TUGAS LATIHAN: Dalam bacaan tentang suwung, siapa pemateri kajian di Pesantren Global Mangliawan Pakis Malang?

Bagi kalangan taswasuf, salik, atau pelaku-pelaku suluk pasti mengenal istilah suwung yang memiliki arti kosong atau sesuatu yang tanpa pembatas ruang. Awal Ramadan tahun ini, tahun 2022 atau 1443 H, saya turut ngaji di Pesantren Global Mangliawan Pakis Malang dalam kajian Pesantren Ramadhan Islam Nusantara (PRAMISTARA).
Dalam salah satu kajiannya adalah tetang “suwung” yang memiliki makna dengan pendekatan imanensi dan transendensi. Di mana pendekatan utamanya adalah tentang kausalitas, tentang kausaprima. Pendek kata suwung adalah pembahasan tentang sikap untuk menampatkan diri atas segala realitas yang terjadi.
Pemateri dalam kajian ini adalah Kiai Abdullah Wong. Beliau menjelaskan tentang “suwung” sebagai proses awal dan akhir, dengan memberikan contoh bahwa peradaban musik Jawa memiliki alat namanya gong, bahwa kalau mau pergi dari utara ke selata secara penyebutan Jawa adalah ngidul, sedangkan arah-arah yang lain adalah ngalor, ngetan, dan ngulon. Di samping itu ada istilah ngaji yang mana lahir dari kata “aji” dengan tambahan “ng” dan banyak lagi contoh lainnya,
Artinya, segala proses awal dan akhir adalah proses suwung itu sendiri. Beliau juga memberikan gambaran contoh tentang “pelebaran” atau pembebasan, tanpa apa-apa yang melekat seperti pakaian, yang saat mau bekerja pasti pakaian tadi dikenakan, seribet apapun cara pakaian itu. Namun akan dilepaskan atau “dilebarkan” atau ditanggalkan dari tubuh kita. Artinya, setiap individu ketika mau beristirahat atau “meneng” pasti tidak ingin mengenakan apa pun, bahkan ingin telanjang bulat, menyendiri. Begitulah suwung.

BARIS DATA:
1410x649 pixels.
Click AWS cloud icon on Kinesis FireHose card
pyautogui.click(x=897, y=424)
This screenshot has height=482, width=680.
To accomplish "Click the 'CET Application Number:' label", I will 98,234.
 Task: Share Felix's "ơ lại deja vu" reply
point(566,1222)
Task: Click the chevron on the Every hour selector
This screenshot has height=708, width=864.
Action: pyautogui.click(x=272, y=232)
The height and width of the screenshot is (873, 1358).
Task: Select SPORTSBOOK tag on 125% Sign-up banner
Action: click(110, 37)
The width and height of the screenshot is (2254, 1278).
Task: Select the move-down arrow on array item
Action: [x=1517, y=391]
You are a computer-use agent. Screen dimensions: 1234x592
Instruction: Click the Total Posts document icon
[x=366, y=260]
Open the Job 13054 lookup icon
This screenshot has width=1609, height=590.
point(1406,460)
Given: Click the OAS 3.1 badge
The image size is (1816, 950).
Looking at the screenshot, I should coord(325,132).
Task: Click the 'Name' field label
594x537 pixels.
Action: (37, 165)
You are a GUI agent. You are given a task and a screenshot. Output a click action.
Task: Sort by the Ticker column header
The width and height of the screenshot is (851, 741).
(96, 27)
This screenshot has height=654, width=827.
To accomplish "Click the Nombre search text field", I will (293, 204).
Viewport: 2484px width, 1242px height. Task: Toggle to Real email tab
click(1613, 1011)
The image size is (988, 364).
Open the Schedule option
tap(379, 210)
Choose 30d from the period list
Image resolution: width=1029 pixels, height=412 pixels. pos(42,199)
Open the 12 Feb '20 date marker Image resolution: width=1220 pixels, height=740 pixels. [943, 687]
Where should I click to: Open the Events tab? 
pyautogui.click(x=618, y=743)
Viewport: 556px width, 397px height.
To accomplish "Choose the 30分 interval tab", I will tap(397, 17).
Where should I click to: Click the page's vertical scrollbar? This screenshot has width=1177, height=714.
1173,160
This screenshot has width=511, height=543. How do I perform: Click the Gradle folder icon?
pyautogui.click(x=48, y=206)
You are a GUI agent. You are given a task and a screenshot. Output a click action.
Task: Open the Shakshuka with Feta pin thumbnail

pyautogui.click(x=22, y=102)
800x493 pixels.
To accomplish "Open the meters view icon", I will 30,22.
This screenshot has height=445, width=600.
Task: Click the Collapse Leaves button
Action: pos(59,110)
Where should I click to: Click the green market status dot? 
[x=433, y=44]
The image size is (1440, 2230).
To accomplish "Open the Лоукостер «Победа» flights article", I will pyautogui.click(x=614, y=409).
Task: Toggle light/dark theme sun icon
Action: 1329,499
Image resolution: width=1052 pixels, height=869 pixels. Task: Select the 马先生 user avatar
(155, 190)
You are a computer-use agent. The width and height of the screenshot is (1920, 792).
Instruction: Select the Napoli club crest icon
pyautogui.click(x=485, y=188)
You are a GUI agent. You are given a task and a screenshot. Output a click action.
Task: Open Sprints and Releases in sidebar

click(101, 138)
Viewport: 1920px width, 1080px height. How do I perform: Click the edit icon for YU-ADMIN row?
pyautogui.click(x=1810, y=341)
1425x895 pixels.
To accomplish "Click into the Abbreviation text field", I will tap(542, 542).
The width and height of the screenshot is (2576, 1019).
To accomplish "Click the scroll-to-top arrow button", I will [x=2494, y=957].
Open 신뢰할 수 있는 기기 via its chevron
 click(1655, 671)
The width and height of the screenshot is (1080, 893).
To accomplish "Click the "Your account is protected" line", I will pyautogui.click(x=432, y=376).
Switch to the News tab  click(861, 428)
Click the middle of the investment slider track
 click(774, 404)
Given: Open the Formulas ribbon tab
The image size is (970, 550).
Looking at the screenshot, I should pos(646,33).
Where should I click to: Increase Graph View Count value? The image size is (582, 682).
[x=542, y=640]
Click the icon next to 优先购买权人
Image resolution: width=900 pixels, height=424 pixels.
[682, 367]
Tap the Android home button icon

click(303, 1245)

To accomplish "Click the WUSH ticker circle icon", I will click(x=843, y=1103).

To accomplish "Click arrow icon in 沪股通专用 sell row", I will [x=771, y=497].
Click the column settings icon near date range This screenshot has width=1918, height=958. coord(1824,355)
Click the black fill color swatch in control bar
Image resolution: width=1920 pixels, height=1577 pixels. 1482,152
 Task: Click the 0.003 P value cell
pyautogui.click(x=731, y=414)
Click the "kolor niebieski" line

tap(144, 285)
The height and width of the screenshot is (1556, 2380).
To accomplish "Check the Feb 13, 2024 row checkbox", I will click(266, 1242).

JAWABAN TUGAS: Kiai Abdullah Wong.